5StarS begins consultation with automotive industry on new vehicle cybersecurity rating scheme
The 5StarS consortium has released a consultation paper to seek feedback on a new assurance framework to assess the cybersecurity of vehicles.
Feedback is sought from automotive manufacturers, government, and insurers to ensure this framework is readily adopted when finalized this summer.
A statement from the consortium reads, "With the rise of new and ingenious technology becoming a common component of new vehicles—from in-car entertainment, to connectivity that will boot up our homes as we drive there—manufacturers must have proven, built-in safeguards and resilience against the emerging threat of cyberattacks. Furthermore, the arrival of connected autonomous vehicles (CAVs) and advanced driver assistance systems (ADAS) is also accelerating the debate around technology’s role, and impact on, road safety."
The consortium adds that continuing to build consumers’ trust in both vehicle safety and cybersecurity is critical. Therefore, organization states that its mission is to develop an assurance framework that underpins future assessments of the cybersecurity capabilities of new vehicles and their resilience to attacks.
Funded by Innovate UK, 5StarS is a consortium comprised of: Horiba Mira, Ricardo, Roke, Thatcham Research, and Axillium Research.
The 5StarS assurance framework outlined in the consultation paper is intended to enable manufacturers to gain assurance in their products, use resilience as a market differentiator, and establish meaningful ways of communicating cybersecurity risk to consumers.
The consortium believes that the paper provides a roadmap to increase assurance, which it says starts by meeting the requirements of the emerging regulations and standards, such as ISO/SAE 21434, while introducing independent vehicle vulnerability assessments. This allows the framework to be adapted to cope with continually changing threats. The paper also proposes a consumer-facing risk rating system to reassure consumers about their choice of vehicle.

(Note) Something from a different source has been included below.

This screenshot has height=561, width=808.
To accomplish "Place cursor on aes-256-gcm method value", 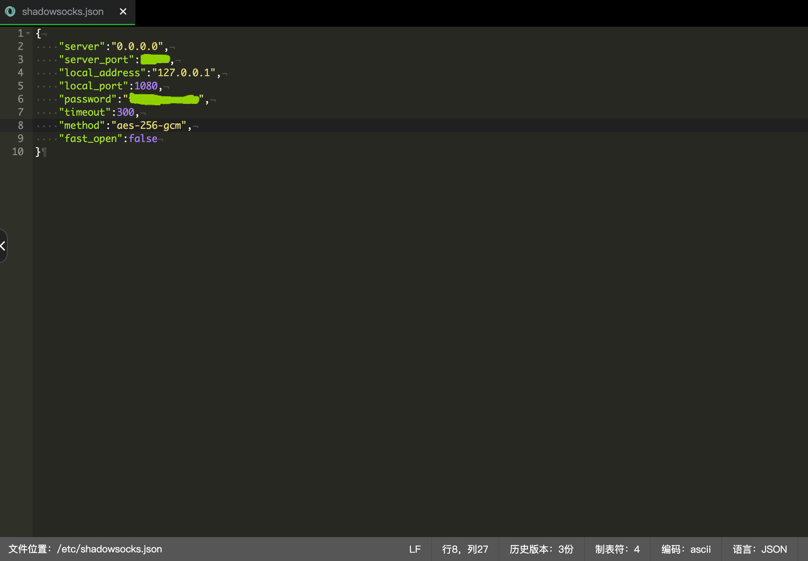I will coord(149,125).
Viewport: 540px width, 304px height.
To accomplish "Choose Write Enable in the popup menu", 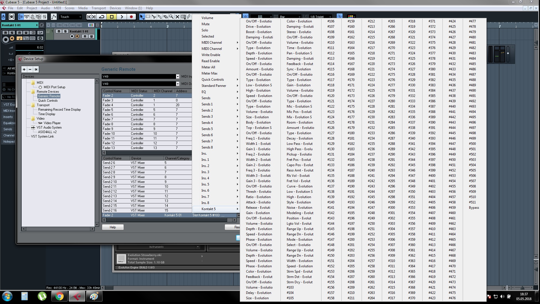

Paul Wooderson, cybersecurity principal engineer at Horiba MIRA and 5StarS project lead, said, “It’s important we address cybersecurity assurance for connected and autonomous vehicles, not only for vehicle manufacturers but for the automotive industry as a whole, as well as insurers and consumers.
“The easy-to-understand rating system is essential for customers’ peace of mind, as is demonstrating that appropriate security measures are in place. We are now inviting feedback on this paper, which we will use to further enhance the 5StarS framework, providing a positive solution for trusted and resilient mobility.”